== Task ==
Format the records from the line containing "Given: Select the #0 (message) push entry" through the line containing "Looking at the screenshot, I should point(543,160)." as a JSON list of strings, with one string per line and blank lines omitted.

[Target pointing data]
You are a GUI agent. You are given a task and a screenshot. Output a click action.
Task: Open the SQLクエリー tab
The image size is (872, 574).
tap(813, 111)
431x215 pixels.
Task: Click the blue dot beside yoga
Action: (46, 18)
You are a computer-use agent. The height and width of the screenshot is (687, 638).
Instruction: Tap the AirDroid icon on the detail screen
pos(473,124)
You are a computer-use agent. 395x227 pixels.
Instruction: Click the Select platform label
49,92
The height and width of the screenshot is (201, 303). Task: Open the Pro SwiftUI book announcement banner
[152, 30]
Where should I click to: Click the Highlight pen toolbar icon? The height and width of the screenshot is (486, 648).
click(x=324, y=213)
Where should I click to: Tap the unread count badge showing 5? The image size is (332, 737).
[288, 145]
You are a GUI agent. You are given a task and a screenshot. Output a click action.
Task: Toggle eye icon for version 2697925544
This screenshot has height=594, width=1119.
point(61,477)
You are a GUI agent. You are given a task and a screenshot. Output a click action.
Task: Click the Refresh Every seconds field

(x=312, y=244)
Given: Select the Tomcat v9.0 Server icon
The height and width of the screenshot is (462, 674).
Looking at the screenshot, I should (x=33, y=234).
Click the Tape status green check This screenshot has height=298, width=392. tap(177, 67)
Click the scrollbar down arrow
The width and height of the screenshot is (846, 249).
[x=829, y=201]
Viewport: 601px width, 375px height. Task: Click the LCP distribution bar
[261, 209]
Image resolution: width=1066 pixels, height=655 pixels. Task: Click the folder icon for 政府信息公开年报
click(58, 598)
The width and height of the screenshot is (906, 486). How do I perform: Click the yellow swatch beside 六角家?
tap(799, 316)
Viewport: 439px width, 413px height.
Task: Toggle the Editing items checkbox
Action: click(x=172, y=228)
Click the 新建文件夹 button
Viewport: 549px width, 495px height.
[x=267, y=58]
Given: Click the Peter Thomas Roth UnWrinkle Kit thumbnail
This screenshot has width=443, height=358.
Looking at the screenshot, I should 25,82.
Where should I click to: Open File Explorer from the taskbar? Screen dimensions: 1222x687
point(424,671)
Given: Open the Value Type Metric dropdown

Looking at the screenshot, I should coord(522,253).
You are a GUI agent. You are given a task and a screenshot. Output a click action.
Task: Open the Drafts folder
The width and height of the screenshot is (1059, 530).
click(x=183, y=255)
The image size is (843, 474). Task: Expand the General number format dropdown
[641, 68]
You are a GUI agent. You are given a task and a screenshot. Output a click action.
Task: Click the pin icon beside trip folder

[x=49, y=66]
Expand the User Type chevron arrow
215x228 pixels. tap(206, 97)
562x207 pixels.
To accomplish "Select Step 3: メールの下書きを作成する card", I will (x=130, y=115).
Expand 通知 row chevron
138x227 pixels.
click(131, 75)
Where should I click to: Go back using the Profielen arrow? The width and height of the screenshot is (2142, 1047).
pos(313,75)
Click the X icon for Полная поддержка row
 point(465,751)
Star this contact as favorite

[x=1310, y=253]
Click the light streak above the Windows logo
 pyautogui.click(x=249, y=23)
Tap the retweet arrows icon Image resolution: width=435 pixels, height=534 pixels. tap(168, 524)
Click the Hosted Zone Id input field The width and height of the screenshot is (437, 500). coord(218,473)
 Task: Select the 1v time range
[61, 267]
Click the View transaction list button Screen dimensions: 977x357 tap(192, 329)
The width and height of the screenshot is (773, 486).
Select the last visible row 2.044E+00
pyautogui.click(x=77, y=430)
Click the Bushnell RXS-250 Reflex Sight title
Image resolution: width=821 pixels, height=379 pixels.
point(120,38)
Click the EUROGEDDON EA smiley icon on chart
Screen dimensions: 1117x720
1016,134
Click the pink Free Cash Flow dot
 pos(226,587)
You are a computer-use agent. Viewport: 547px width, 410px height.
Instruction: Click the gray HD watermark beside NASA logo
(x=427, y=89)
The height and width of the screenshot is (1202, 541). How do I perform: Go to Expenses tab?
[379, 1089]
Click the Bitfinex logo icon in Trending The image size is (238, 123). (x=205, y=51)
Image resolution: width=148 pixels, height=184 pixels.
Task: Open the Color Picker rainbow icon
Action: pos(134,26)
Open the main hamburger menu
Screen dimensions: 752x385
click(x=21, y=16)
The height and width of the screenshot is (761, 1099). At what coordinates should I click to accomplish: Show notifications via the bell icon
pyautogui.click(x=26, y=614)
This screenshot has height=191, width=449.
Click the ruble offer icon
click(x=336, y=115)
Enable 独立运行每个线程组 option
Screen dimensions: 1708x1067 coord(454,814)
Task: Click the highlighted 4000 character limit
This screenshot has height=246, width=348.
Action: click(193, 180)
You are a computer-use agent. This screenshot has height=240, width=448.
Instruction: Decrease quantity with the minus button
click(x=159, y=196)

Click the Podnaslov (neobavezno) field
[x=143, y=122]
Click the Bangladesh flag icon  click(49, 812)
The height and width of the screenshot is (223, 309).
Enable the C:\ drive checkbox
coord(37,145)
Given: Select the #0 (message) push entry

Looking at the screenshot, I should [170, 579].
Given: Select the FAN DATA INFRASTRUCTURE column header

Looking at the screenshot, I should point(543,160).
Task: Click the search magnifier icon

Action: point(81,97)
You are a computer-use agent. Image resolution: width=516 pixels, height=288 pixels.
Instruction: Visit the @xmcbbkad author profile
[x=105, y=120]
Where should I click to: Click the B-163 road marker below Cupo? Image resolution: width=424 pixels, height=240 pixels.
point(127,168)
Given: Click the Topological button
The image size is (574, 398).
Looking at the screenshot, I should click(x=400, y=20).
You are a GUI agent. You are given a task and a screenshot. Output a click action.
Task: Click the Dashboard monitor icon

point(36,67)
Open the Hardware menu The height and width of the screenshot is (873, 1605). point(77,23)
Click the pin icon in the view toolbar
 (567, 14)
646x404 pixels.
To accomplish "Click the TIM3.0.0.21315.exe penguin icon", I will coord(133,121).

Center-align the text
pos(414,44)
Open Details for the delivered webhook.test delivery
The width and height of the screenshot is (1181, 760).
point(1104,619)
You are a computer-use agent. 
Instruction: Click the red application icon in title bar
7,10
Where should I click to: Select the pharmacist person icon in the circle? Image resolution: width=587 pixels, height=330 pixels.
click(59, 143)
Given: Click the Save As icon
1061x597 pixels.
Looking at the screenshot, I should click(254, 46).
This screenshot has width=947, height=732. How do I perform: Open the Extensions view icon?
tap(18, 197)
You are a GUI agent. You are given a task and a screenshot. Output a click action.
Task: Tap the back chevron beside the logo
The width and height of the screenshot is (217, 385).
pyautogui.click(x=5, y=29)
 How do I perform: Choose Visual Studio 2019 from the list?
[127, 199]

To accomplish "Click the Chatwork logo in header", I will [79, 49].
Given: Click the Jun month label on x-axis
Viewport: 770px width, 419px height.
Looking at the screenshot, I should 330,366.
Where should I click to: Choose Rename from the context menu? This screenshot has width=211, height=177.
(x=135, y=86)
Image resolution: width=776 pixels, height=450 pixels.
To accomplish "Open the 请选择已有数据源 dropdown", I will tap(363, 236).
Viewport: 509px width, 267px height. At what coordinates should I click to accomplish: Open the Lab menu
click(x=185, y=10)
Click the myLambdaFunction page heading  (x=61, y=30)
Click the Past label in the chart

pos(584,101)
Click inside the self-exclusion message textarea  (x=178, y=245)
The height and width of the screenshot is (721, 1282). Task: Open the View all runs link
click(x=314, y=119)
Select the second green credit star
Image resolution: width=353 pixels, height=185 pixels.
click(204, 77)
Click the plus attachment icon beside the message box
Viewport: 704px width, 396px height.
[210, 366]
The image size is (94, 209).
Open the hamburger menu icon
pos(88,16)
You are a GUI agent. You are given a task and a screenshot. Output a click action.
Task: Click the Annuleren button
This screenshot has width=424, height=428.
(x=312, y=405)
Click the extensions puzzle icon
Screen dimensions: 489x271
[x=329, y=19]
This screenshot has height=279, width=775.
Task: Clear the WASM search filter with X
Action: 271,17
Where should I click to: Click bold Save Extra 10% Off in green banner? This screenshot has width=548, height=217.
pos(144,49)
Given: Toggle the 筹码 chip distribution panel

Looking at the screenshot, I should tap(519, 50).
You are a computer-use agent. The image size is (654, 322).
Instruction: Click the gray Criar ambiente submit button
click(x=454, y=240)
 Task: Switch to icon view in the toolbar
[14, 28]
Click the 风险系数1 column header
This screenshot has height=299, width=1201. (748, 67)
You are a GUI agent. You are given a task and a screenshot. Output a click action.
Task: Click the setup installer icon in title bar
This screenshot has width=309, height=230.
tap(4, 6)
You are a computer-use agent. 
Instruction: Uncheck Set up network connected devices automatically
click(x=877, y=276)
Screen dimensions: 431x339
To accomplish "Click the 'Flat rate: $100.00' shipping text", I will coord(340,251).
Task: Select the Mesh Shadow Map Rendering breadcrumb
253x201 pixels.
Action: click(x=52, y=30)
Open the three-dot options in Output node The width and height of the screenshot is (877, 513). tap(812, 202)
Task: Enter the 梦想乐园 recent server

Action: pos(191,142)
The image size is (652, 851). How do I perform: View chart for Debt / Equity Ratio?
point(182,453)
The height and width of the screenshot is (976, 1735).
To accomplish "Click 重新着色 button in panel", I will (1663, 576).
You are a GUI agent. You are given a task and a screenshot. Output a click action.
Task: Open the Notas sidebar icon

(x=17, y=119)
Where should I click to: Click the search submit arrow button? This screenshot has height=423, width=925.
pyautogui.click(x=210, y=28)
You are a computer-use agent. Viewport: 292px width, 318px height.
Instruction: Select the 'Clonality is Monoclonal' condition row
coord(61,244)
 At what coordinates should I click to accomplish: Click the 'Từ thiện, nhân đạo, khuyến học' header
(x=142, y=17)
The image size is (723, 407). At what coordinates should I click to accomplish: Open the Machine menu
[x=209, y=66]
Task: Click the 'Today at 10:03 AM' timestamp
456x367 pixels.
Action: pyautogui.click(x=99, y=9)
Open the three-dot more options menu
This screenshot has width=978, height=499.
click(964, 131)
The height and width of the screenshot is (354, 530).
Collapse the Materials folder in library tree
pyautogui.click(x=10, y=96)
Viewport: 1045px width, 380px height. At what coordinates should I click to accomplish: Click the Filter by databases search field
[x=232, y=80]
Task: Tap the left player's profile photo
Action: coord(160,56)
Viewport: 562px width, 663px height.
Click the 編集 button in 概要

== Expected answer ==
[
  "Given: Select the #0 (message) push entry",
  "Looking at the screenshot, I should [170, 579].",
  "Given: Select the FAN DATA INFRASTRUCTURE column header",
  "Looking at the screenshot, I should point(543,160)."
]